Con expresión adusta, firmé y anoté cheques de viaje por valor de mil dólares.
—Aquí tiene su peaje asqueroso —gruñí, untando a Gallogherm.
—Ha sido un placer hacer negocios con usted.
—Ahora lárguese de mi barco.
A las 1600, Follingsbee y Pindar aparecieron con las provisiones. Si se hace un cálculo del dinero que nos estafó Gallogherm, cada naranja nos costó cerca de un dólar veinticinco y el resto fue igual de abusivo. Al menos es material de calidad, Popeye, boniatos jugosos, coles crujientes, patatas irlandesas fuertes. Tendrías envidia de nuestras espinacas.
Ahora es medianoche. Un mar picado a ambos lados del barco. La Osa Menor está en lo alto. Ante nosotros están las Islas Feroe, a ciento treinta kilómetros por la forma en que vuela el petrel, y luego es mar abierto hasta Svalbard. Justo ahora hablaba Rafferty por el interfono y me decía que el reflector de proa ha distinguido «un iceberg con la forma del logo de Paramount Pictures».
Nos dirigimos hacia el gélido mar de Noruega, equilibrados con sangre, avante a toda máquina, y vuelvo a sentirme como un capitán.
Con la jarra de cerveza en la mano, Myron Kovitsky fue arrastrando los pies hasta el taburete del piano, se sentó y, tras ajustarse la nariz de Jimmy Durante, empezó a golpear las teclas. Se rascó la narizota y alzó su voz grave, cantando con la música de John Brown’s Body.
Volábamos en nuestros bombarderos a treinta putos metros.
Hacía un tiempo de mierda, puta lluvia y puta aguanieve.
La brújula oscilaba hacia el puto Sur y hacia el puto Norte.
Pero hicimos un puto aterrizaje en el Estuario del puto Forth.
Durante dejó de tocar y mostró a la muchedumbre una gran sonrisa de chiflado. Los hombres del Enterprise se revolvieron incómodos en los asientos. Nadie aplaudió. Oliver sintió vergüenza ajena.

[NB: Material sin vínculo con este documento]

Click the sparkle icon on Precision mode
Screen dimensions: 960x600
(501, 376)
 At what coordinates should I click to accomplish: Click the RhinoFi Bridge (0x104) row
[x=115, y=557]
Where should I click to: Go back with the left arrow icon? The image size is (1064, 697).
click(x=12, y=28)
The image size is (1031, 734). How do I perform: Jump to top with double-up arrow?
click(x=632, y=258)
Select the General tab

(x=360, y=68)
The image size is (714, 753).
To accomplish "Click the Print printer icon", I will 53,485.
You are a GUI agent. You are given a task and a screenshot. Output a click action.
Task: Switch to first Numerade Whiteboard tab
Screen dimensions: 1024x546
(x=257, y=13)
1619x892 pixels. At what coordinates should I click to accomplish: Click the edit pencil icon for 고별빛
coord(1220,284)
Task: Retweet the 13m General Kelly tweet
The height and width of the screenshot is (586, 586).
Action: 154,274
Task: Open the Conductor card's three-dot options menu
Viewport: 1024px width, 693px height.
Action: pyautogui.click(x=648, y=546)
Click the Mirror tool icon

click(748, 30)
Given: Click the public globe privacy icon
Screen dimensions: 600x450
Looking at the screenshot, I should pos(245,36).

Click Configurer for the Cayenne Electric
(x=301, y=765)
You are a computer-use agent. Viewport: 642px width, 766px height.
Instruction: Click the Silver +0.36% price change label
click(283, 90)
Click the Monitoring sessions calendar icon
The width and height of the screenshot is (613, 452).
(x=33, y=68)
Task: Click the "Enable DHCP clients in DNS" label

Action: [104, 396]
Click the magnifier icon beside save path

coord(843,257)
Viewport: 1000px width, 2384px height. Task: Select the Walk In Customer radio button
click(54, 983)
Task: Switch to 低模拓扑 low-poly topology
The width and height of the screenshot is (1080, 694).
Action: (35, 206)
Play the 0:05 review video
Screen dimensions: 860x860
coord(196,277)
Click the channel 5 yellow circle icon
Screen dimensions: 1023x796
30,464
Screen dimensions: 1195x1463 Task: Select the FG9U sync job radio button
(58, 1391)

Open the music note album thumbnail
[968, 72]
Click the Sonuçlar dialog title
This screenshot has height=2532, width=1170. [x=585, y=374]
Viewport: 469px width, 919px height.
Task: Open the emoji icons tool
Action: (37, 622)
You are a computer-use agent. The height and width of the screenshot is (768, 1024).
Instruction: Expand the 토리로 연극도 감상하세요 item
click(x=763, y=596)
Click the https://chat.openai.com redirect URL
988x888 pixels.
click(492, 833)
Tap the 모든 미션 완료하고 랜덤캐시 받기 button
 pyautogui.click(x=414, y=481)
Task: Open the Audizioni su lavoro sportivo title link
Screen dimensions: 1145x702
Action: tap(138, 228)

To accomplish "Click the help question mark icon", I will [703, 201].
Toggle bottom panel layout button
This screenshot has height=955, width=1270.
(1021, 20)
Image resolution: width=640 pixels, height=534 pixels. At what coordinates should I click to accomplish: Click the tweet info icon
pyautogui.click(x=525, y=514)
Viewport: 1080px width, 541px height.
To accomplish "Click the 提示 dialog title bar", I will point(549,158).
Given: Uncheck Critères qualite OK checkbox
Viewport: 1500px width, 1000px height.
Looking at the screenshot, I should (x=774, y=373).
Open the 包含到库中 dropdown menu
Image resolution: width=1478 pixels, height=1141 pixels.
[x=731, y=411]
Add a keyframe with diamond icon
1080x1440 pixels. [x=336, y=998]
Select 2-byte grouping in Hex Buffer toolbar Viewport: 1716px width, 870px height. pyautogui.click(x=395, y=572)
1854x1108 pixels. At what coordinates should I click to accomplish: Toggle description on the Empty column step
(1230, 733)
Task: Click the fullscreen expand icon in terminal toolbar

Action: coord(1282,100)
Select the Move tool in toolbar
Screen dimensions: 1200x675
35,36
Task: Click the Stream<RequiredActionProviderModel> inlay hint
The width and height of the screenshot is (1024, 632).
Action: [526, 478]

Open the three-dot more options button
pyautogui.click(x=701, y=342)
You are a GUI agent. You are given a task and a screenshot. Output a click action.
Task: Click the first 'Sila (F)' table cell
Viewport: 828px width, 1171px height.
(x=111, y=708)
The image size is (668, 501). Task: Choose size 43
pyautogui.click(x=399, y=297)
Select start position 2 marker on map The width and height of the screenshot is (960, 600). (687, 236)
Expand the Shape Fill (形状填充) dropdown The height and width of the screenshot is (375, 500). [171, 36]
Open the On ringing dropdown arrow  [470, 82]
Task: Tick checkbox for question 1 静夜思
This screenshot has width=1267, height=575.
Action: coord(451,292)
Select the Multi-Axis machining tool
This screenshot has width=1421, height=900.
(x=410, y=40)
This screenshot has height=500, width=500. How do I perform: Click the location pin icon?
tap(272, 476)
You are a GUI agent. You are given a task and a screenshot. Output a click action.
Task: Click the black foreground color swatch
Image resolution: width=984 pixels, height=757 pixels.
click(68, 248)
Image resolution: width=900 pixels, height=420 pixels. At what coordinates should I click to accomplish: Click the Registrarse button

Impertérrito, Durante tomó un trago de Frydenlund y se puso a cantar el estribillo.
¿A que la Marina es una puta mierda?
¿A que la Marina es una puta mierda?
¿A que la Marina es una puta mierda?
Hicimos un puto aterrizaje en el Estuario del puto Forth.
Levantándose del taburete, Durante dijo:
—¡Buenas noches, Sra. Calabash, dondequiera que esté!
Eran tiempos difíciles en la Cantina del Sol de Medianoche. Muerta de aburrimiento y harta del frío, la Gran Máquina de la Nostalgia Americana había empezado a adulterar su repertorio con canciones subidas de tono que, a pesar de su autenticidad histórica, estaba claro que no eran nada que Jimmy Durante, Bing Crosby o las Andrews Sisters hubieran cantado en público. Las cabareteras estaban cansadas de fingir que estaban chifladas por los pilotos y los marineros, y los pilotos y los marineros estaban cansados de que las cabareteras estuvieran hartas de ellos. En cuanto a Sonny Orbach y sus Harmonicoots, habían desaparecido del mapa por completo, se habían ido a reencarnar a la orquesta de Glenn Miller en un bar mitzbah de Connecticut, un compromiso contraído hacía mucho tiempo que habían insistido en respetar a pesar de la oferta de Oliver de doblarles el sueldo. Aquellos soldados que aún tenían ganas de bailar se vieron obligados a conformarse con las flojas aptitudes al piano de Myron Kovitsky o con el fonógrafo Victrola de Sidney Pembroke que hacía chirriar los discos originales de 78 rpm de Albert Flume, de Tommy Dorsey, de Benny Goodman y del auténtico Glenn Miller.